• _Given instruction_
Update the items below so that every "GUI agent" reads "interface assistant", and leave everything else unchanged.

---- Data shown

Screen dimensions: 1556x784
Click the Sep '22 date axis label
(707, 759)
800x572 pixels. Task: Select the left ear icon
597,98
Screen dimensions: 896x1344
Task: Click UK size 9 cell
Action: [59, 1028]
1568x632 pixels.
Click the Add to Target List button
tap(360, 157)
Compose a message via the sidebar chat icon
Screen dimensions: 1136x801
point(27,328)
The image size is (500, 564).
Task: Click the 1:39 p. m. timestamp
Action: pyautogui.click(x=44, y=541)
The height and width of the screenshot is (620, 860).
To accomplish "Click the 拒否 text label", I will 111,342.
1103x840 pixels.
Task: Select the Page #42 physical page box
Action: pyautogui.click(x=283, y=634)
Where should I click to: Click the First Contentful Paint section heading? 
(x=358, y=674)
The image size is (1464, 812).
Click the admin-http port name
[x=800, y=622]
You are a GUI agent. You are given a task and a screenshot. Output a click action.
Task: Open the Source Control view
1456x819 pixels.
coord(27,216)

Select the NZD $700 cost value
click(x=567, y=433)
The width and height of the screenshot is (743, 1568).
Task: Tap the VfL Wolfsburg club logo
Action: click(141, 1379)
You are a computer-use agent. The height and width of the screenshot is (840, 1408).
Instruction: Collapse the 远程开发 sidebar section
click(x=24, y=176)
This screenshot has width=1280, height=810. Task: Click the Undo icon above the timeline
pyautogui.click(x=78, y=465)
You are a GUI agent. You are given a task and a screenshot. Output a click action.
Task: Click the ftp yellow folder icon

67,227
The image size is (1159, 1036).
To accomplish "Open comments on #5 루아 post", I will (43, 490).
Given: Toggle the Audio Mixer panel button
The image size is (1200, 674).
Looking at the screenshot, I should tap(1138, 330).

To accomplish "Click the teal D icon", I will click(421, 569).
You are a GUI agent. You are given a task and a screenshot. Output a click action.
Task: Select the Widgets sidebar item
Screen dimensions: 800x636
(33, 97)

--------

• _Task answer_
Screen dimensions: 1556x784
Click the Sep '22 date axis label
(707, 759)
800x572 pixels. Task: Select the left ear icon
597,98
Screen dimensions: 896x1344
Task: Click UK size 9 cell
Action: [59, 1028]
1568x632 pixels.
Click the Add to Target List button
tap(360, 157)
Compose a message via the sidebar chat icon
Screen dimensions: 1136x801
point(27,328)
The image size is (500, 564).
Task: Click the 1:39 p. m. timestamp
Action: pyautogui.click(x=44, y=541)
The height and width of the screenshot is (620, 860).
To accomplish "Click the 拒否 text label", I will 111,342.
1103x840 pixels.
Task: Select the Page #42 physical page box
Action: pyautogui.click(x=283, y=634)
Where should I click to: Click the First Contentful Paint section heading? 
(x=358, y=674)
The image size is (1464, 812).
Click the admin-http port name
[x=800, y=622]
You are a interface assistant. You are given a task and a screenshot. Output a click action.
Task: Open the Source Control view
1456x819 pixels.
coord(27,216)

Select the NZD $700 cost value
click(x=567, y=433)
The width and height of the screenshot is (743, 1568).
Task: Tap the VfL Wolfsburg club logo
Action: click(141, 1379)
You are a computer-use agent. The height and width of the screenshot is (840, 1408).
Instruction: Collapse the 远程开发 sidebar section
click(x=24, y=176)
This screenshot has width=1280, height=810. Task: Click the Undo icon above the timeline
pyautogui.click(x=78, y=465)
You are a interface assistant. You are given a task and a screenshot. Output a click action.
Task: Click the ftp yellow folder icon

67,227
The image size is (1159, 1036).
To accomplish "Open comments on #5 루아 post", I will (43, 490).
Given: Toggle the Audio Mixer panel button
The image size is (1200, 674).
Looking at the screenshot, I should tap(1138, 330).

To accomplish "Click the teal D icon", I will click(421, 569).
You are a interface assistant. You are given a task and a screenshot. Output a click action.
Task: Select the Widgets sidebar item
Screen dimensions: 800x636
(33, 97)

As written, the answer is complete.